French drugmaker Sanofi Aventis has tabled an $18.5m, $69 per share, hostile takeover bid for Genzyme after failing to secure an amicable acquisition.
The Paris-headquartered drugmaker said it decided to approach shareholders directly as a result of the repeated refusal to of the US biotechnology firm’s management to “engage in constructive discussions.”
Sanofi CEO Chris Viehbacher focused his frustrations on counterpart Henri Termeer whose refusal to engage, he said, is denying “shareholders an opportunity … to realize immediate liquidity and to protect against the risks associated with Genzyme's business and operations."
He went on to say that: “Sanofi Aventis would put its full resources behind Genzyme to invest in developing new treatments, enhance penetration in existing markets and further expand into emerging markets,” adding that the firm is “well positioned to help Genzyme address its manufacturing problems.”
The focus on risk and fixing production problems is clearly designed to attract the attention of Genzyme shareholders weary of the manufacturing problems the firm encountered over the last two years .

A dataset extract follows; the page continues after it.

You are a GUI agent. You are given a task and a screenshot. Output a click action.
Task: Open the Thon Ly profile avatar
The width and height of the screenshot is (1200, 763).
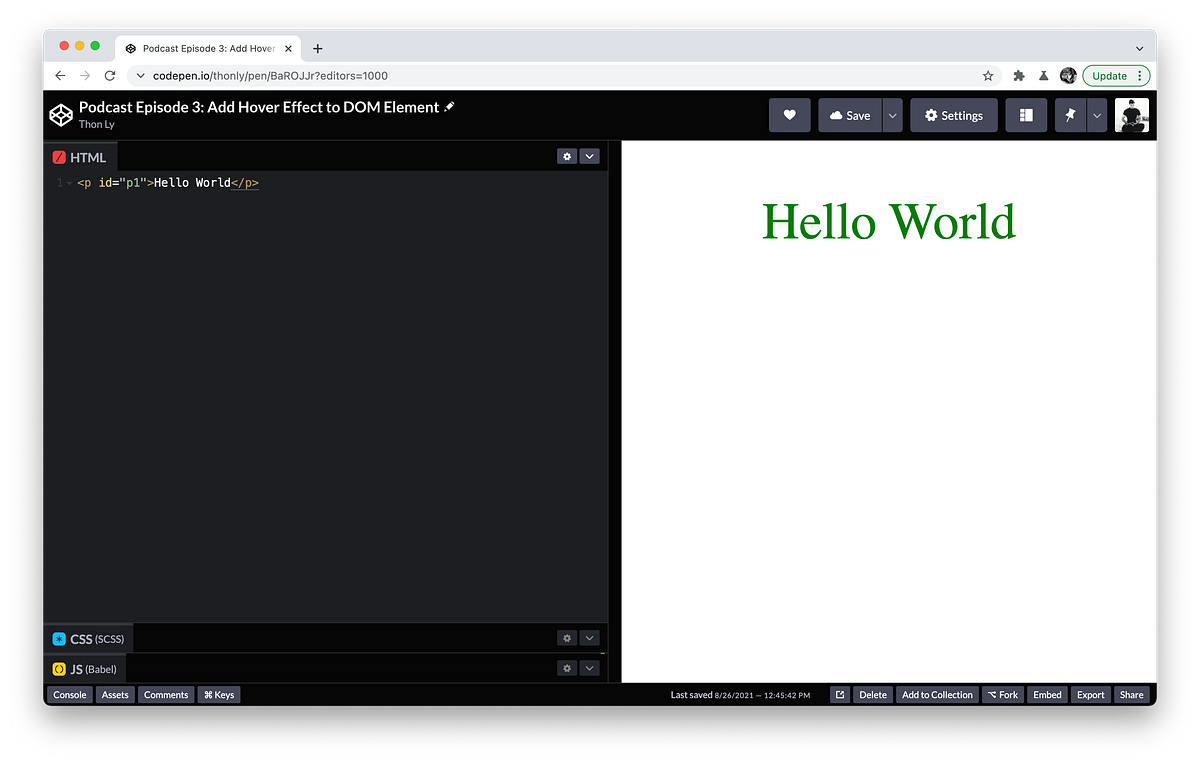pos(1131,115)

Genzyme, which has not yet responded to the latest announcement, said in August that Sanofi’s $69 per share offer was unrealistic and last week Termeer to the Financial Times that $80 per share would be a fairer value.
Most observers suggest Sanofi’s interest in Genzyme is motivated by its need to bolster its pipeline with hard to copy pharmaceuticals ahead of patent expiry for existing products.

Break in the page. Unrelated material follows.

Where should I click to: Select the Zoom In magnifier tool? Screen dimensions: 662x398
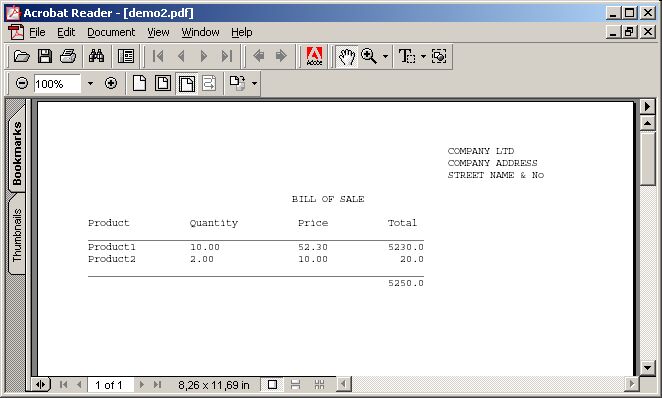[369, 56]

And, on the face of it, Genzyme’s portfolio of niche biologic products, particularly those for rare genetic disorders that dominate their respective markets appear to fit the bill.
However, for one Genzyme product, the Gaucher’s disease drug Cerezyme which was sevearly affected by last year’s Allston manufacturing problems, the market may be about to be more competitive.
According to the Israel Business News Pfizer and partner Protalix may be about to sign a deal with the Brazilian government that will see their rival product Uplyso become the first line treatment for the country’s 600 Gaucher’s disease sufferers.